ROMNEY ADVISERS PROVIDE COUNTERWEIGHT

It is unclear what type of say Ryan would have if the Republican ticket proves successful. His more radical inclinations could well be drowned out by the more mainstream views toward the Fed of top Romney economic advisers and potential appointees, like John Taylor and Glenn Hubbard.

"I don't put a lot of stock in Ryan's view of monetary policy and the Fed," said David Kotok, chief investment officer of Cumberland Advisors. "I don't think he's a big player in this. Romney will decide these things."

Harm Bandholz, an economist at UniCredit in New York, says pushing for single-mandate legislation would not necessarily interfere with the Fed's independence.

He added, however, that the criticisms Ryan and other Republicans have leveled against the Fed have been unfair, particularly given the inability of Congress to make any kind of substantive legislative progress.

"The Republicans are really serious on bashing the Fed about buying bonds," said Bandholz. "To put all the blame on the Fed - I think that's just ridiculous."

Yet for Ryan, the Fed's bond purchases border on hubris.

"The Federal Reserve believes they've got this thing all figured out. They believe that they can think this stuff through better than millions of individuals acting in their own self-interest in the market can ever figure out," Ryan said at the FreedomWorks event.

"They think they can put the cruise missile through the goal posts. Meaning, they believe they can turn all of this stuff on, deploy all of this money, run the printing presses overtime and mop it up just in time to prevent inflation from getting out of control. It's a fatal conceit."

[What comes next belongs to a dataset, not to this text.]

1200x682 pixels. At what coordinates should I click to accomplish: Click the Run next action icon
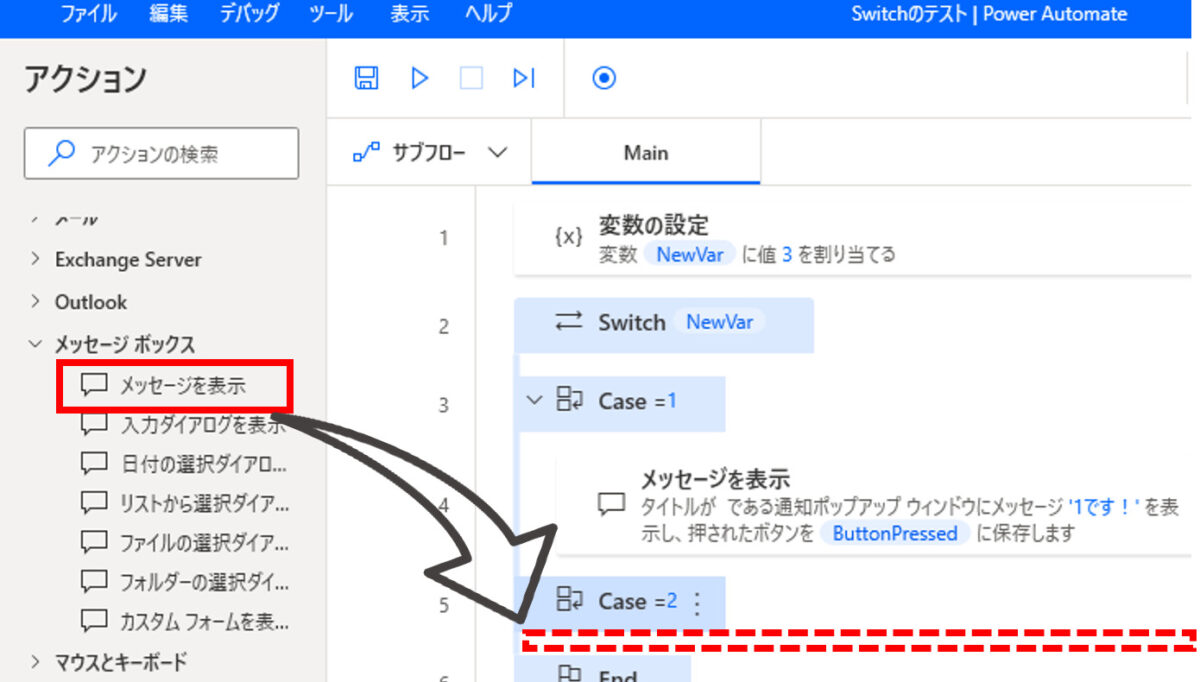point(524,78)
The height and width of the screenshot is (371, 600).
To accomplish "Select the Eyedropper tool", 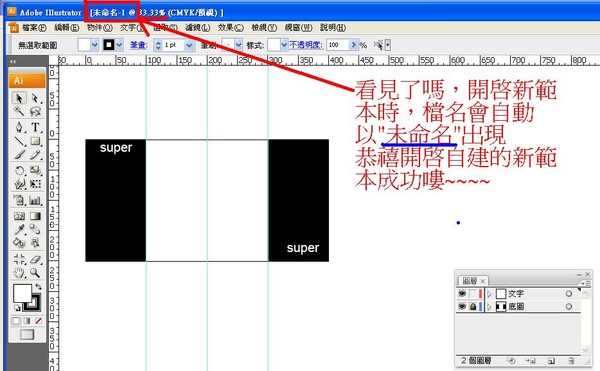I will [x=19, y=229].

Many economists, including Bernanke, have argued that despite the fear-mongering of doomsayers, U.S. inflation has remained quite subdued. Indeed, a report on Wednesday showed consumer prices were flat in July and year-on-year cost increases are running pretty much in line with the Fed's official target of 2 percent.

But even some Fed officials worry about the difficulty of extricating the central bank from its aggressively, easy money stance.

For DeLong, the Berkeley professor, the failure of those who argue the Fed has been too accommodative to acknowledge the lack of inflation makes it difficult to have a realistic discussion about policy.

"To make policy on the basis of an ideological model of the world that is at best untested and at worst refuted is to demonstrate a degree of fundamentalist faith that has no business anywhere near any of the levers of power," he said.